Tabletop game stores are strange places for me. They're social places, dedicated to board
games, that most social of gaming media, and while I love board games, I am
fundamentally not a social creature.
When I play board games I play them a small group of close friends,
people I already know. I'm not
necessarily opposed to playing board games with strangers, but the idea of
hanging out in a shop designed primarily for that purpose doesn't appeal to
me. Even so, there's something that
strikes me as wrong about a poorly constructed board game store, one that
doesn't have space for play, one that focuses solely on shuffling out
products. The Compleat Strategist chain
is especially bad in this regard, featuring lavish, surprisingly well stocked,
impressively expensive stores bereft of social spaces. It carries through every aspect of their
being, right down to their churning, anti-social customer service. I've never had an experience in a Compleat
Strategist that made me want to come back, I've just had experiences that
didn't seem quite so bad.
All this, despite loving the spaces, the sense of purpose
and unity that a board game store provides.

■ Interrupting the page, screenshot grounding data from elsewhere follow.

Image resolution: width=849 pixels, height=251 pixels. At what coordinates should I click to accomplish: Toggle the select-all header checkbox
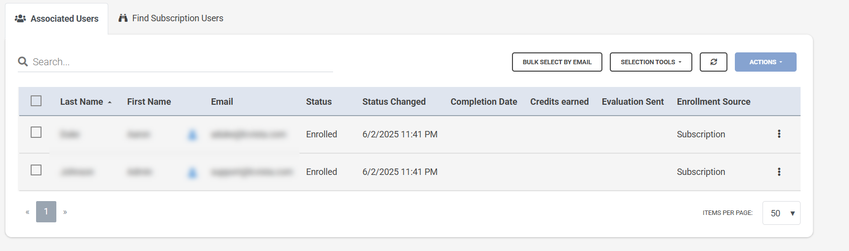click(x=36, y=101)
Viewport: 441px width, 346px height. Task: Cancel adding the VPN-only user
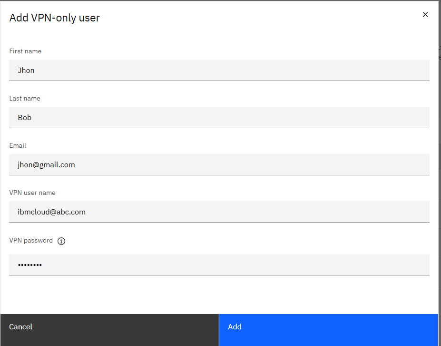coord(109,330)
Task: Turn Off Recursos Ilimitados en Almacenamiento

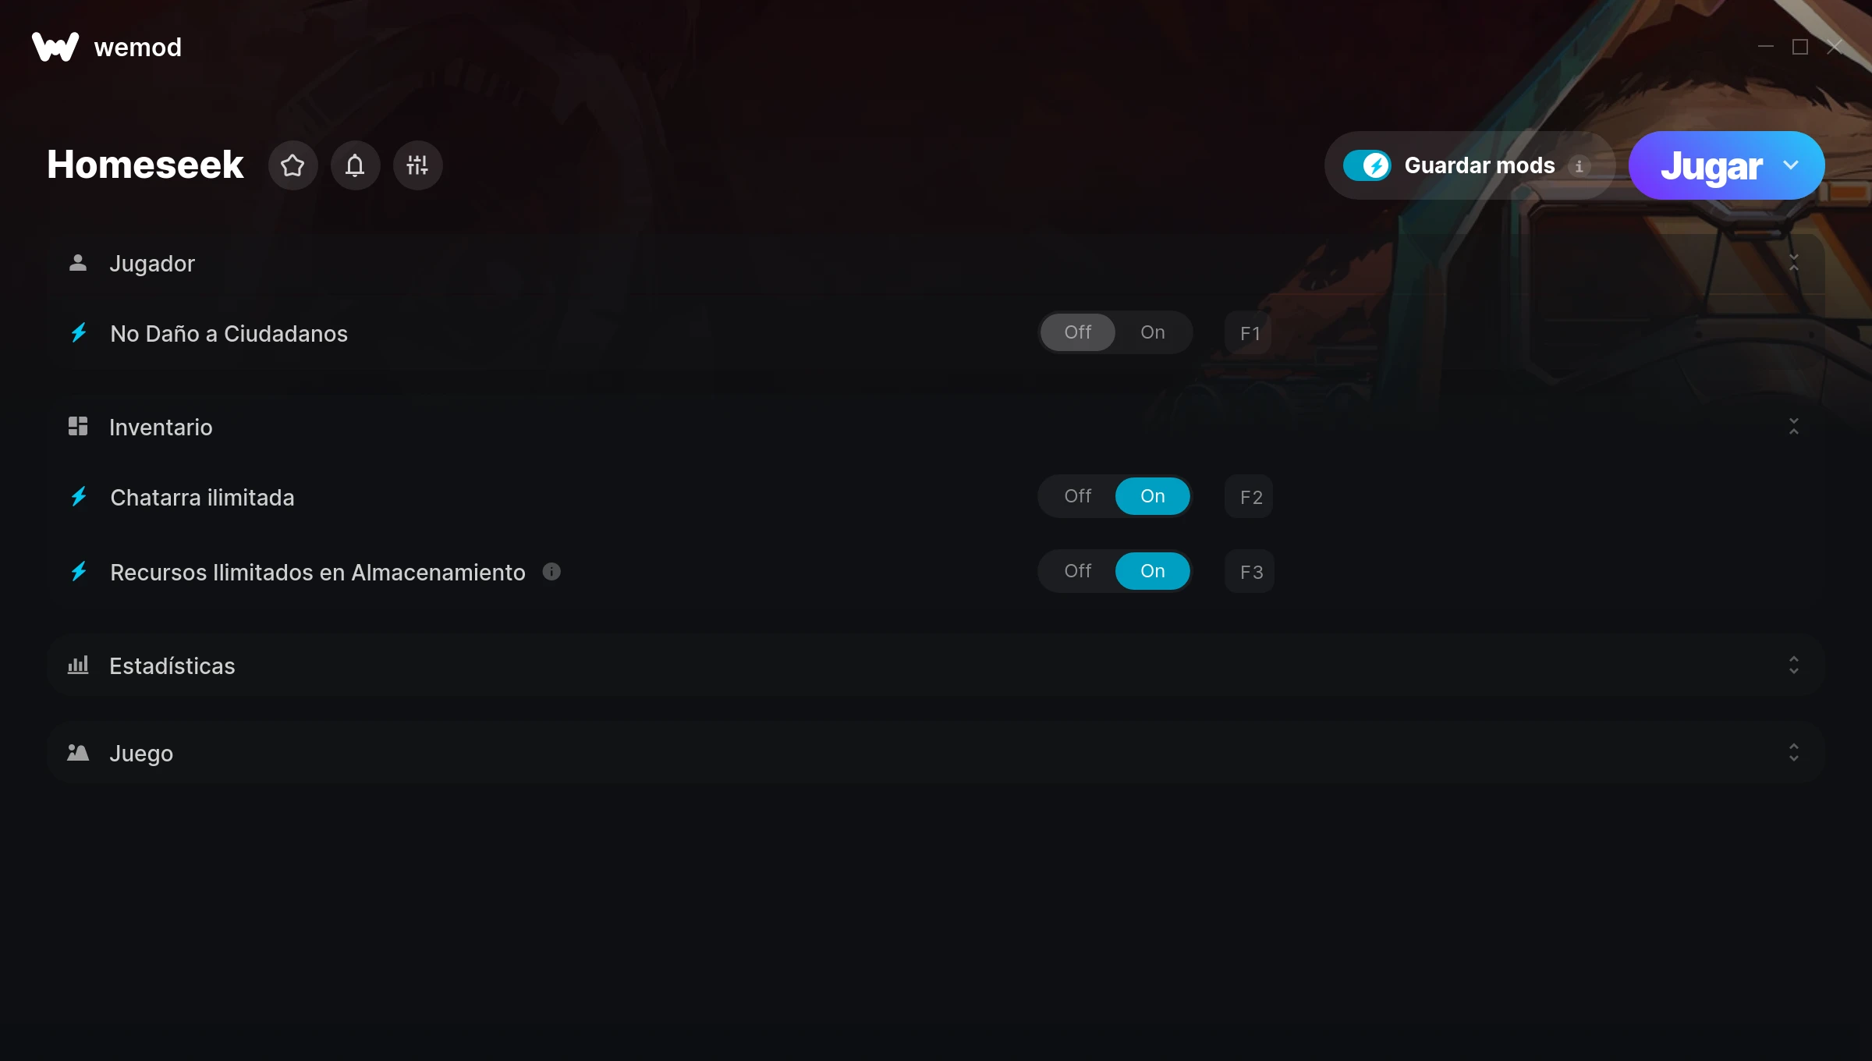Action: [x=1077, y=571]
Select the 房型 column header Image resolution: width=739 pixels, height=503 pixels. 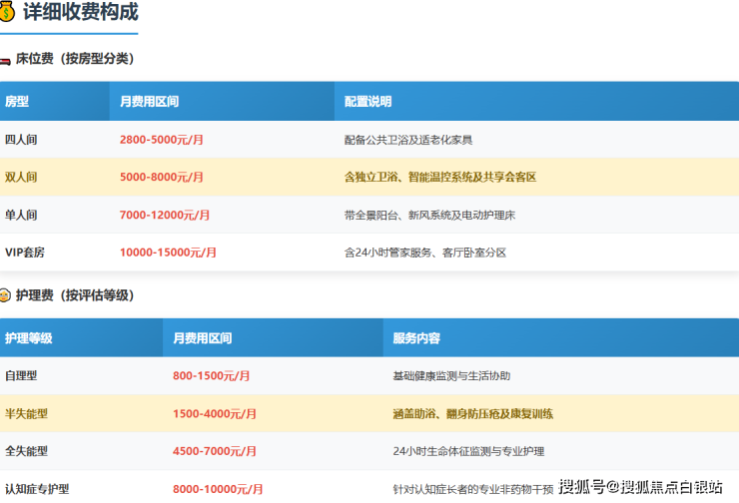click(x=55, y=101)
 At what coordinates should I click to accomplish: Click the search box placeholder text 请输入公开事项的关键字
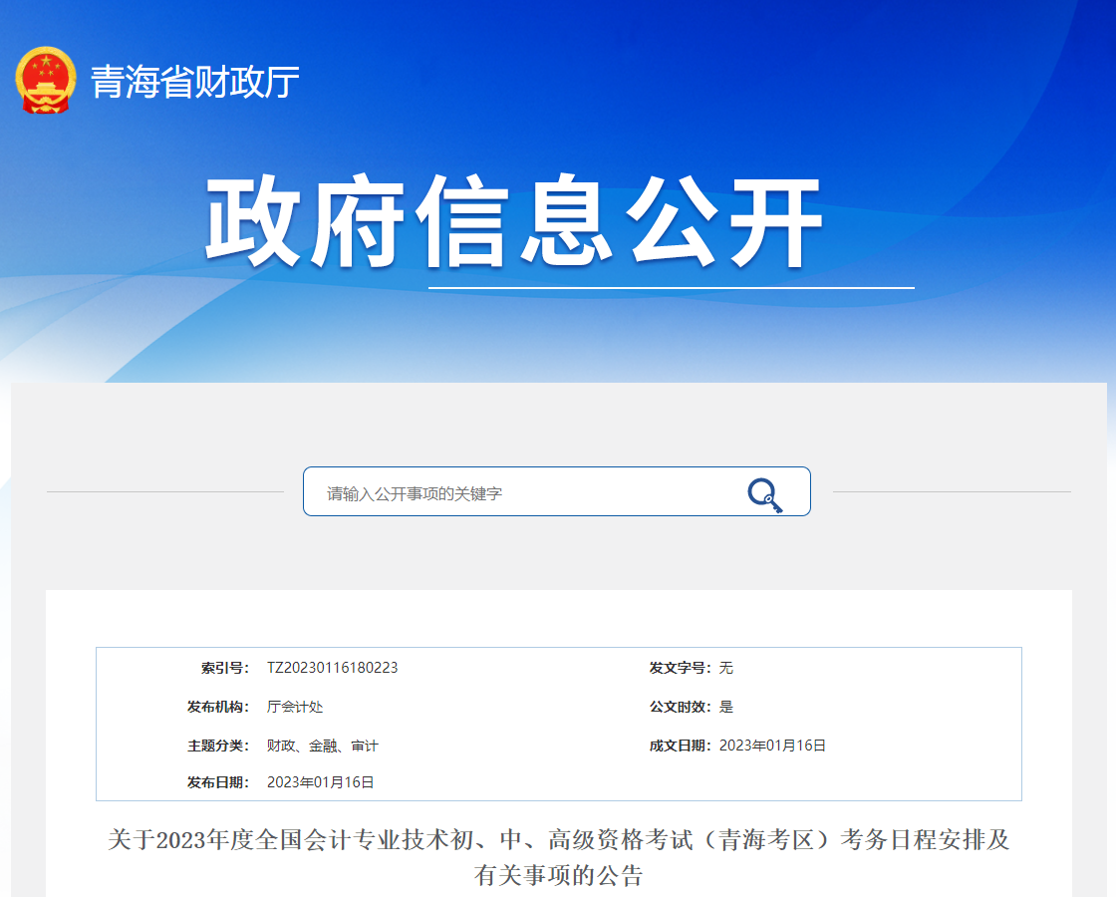click(412, 490)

There's something about board games in particular, about how they are
simultaneously objects of nerd fetish and objects demanding social interaction,
that appealed to the part of me that never quite belonged. A good board game store is a place for people
who don't quite fit that mold, who may or may not in fact fit another mold at
all. It's a space for outsiders, losers,
and loners to be none of those things, to be normal people who love a thing in
a space that thoroughly enshrines it.
I write this as someone who has lived in New York for about
three years now who has just now actually found a legitimate gaming store. It is, as is often the case with board game
stores, incredibly inconveniently located, but it is, all the same, an
incredible space for shared nerd-dom.
The wall of dice, sealed D&D books from the 80s to the present, sealed
AD&D player manuals that hold within them scale models, sexist verbiage and
overly complex tables that, for so long, made tabletop gaming into an
inaccessible cultural construct. The
games, oh god, the games, stacked on top of one another, spread out so that one
can actually browse through them, peruse them, and do so without blocking
passage through the entire god damn store.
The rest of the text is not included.